The Centers for Medicare and Medicaid Services (CMS) will create a 2-year pilot program to root out shell companies in the Los Angeles area and South Florida that are posing as legitimate HME suppliers.

The nationwide figure for such fraud could reach several billion dollars a year, according to Medicare. If the pilot program is successful in reducing fraud in the two regions, it probably will be rolled out nationwide said Kimberly Brandt, Medicare’s director of program integrity.

In February, a federal grand jury in Santa Ana, Calif, indicted 18 people, including nine doctors, on charges that involved an alleged scheme to defraud Medicare of more than $12 million.
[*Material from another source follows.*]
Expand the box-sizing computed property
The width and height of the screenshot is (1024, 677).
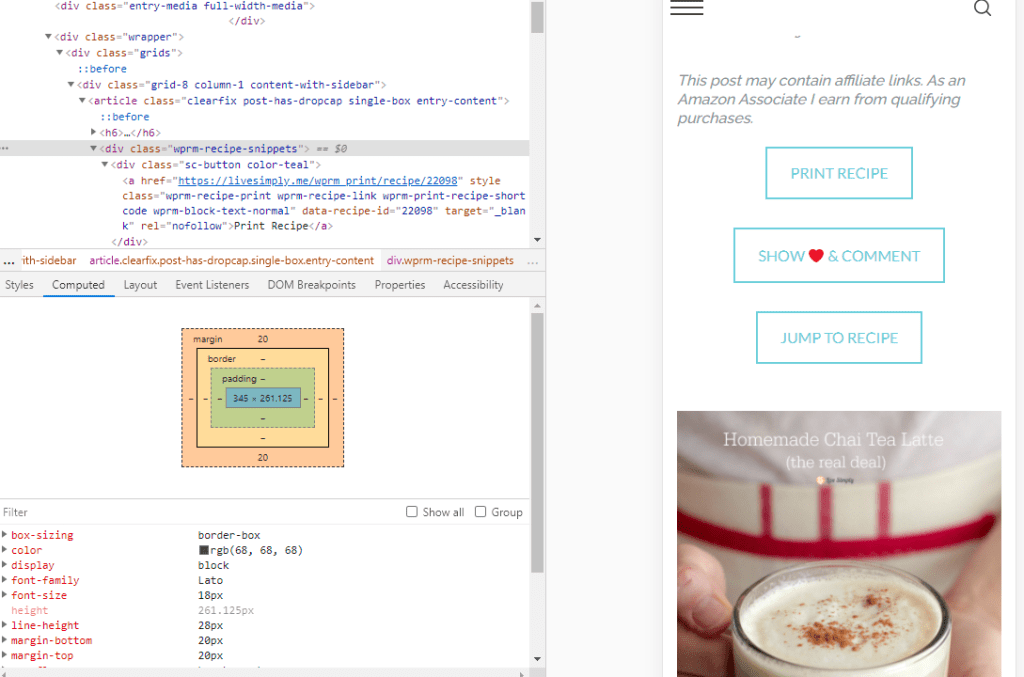pos(5,536)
Prosecutors charge that the doctors worked with board-and-care administrators to bill the federal government for respiratory treatment for elderly, sick, and mentally ill patients that was unnecessary or not provided.

Last May, Mike Leavitt, secretary of Health and Human Services, saw some of the scams first hand. In a two-story office building with nearly 60 “providers” of durable medical equipment, Leavitt said, it was hard to find a legitimate company.
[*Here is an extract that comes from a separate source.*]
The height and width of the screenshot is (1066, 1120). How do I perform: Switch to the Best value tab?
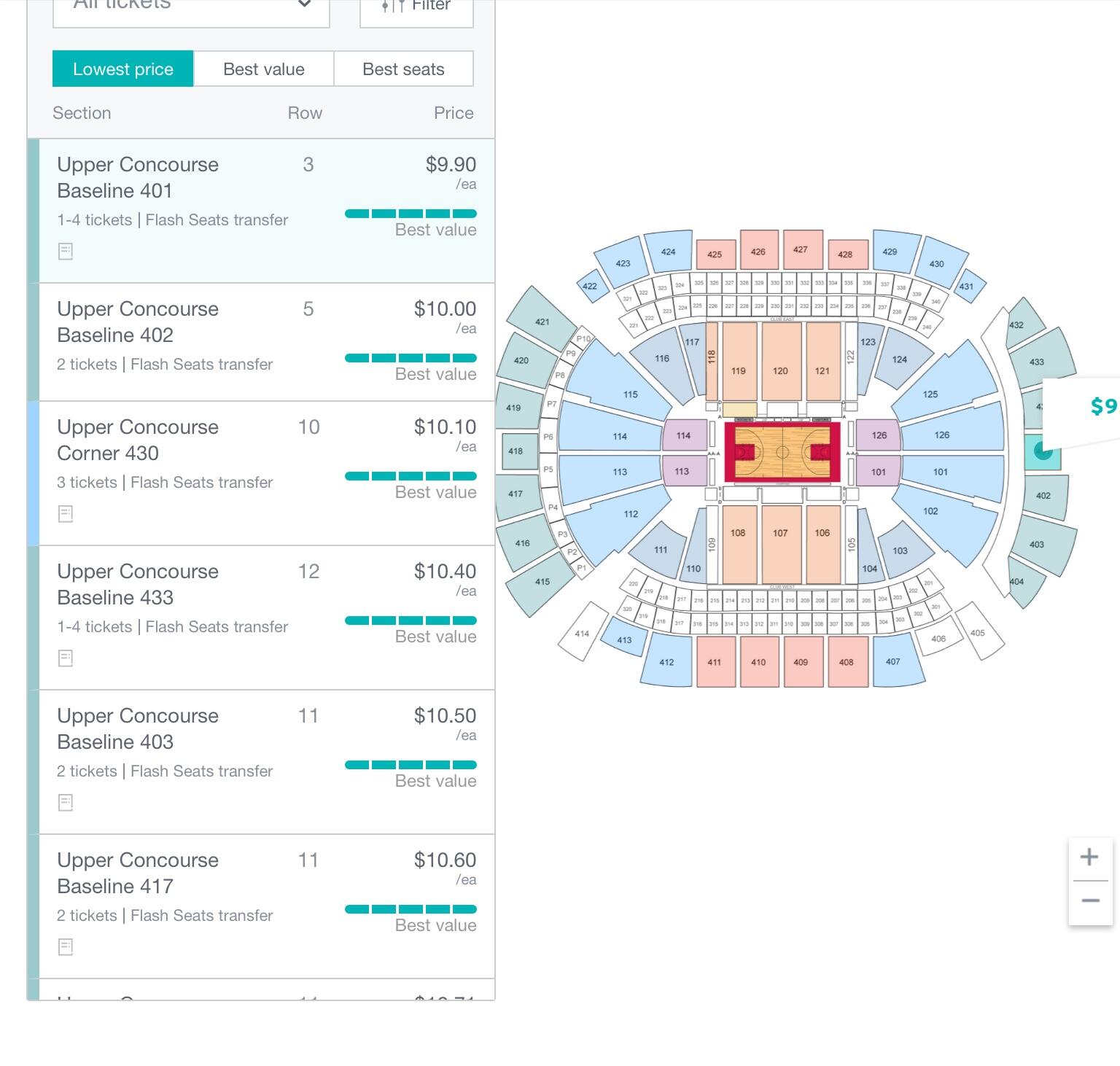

“It was a long web of hallways with doorways on each side, and each would have a small marquee with a list of business hours and a contact number,” Leavitt said. “But when I’d knock on the door, no one was there. There were hundreds of thousands of dollars being billed by these sham companies.”
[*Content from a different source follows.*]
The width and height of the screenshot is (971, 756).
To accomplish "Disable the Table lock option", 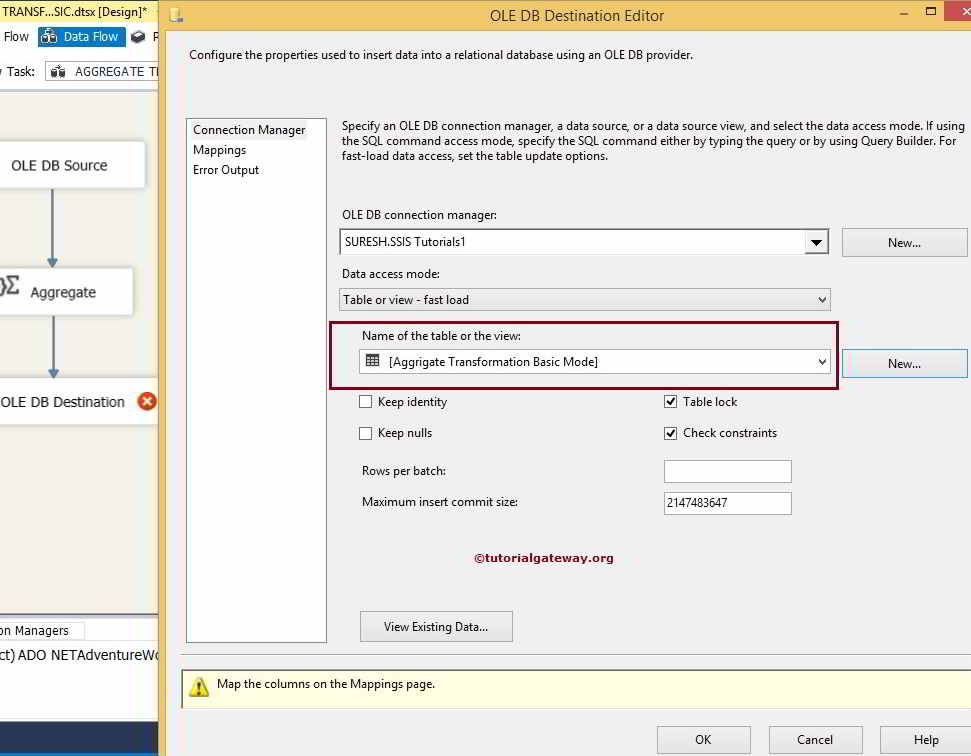I will click(670, 400).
Leavitt said he asked the building manager about renting space for a diabetic supplies company. He said the manager told him that he would need only a minimal amount of space and gave him the name of a consultant who could help him set up a fake company.

The government also will strengthen the requirements for new dealers to obtain Medicare billing numbers, including stringent background checks for company owners and managers.

“A lot of the ways the program is targeting fraud is by being very aggressive about having more on-site inspections,” said Brandt. “The extra burden is really going to be on the government to make the effort to check in with these businesses more often.”

If companies or individuals are found to be committing billing fraud, their Medicare billing privileges are suspended and their billing number could eventually be revoked.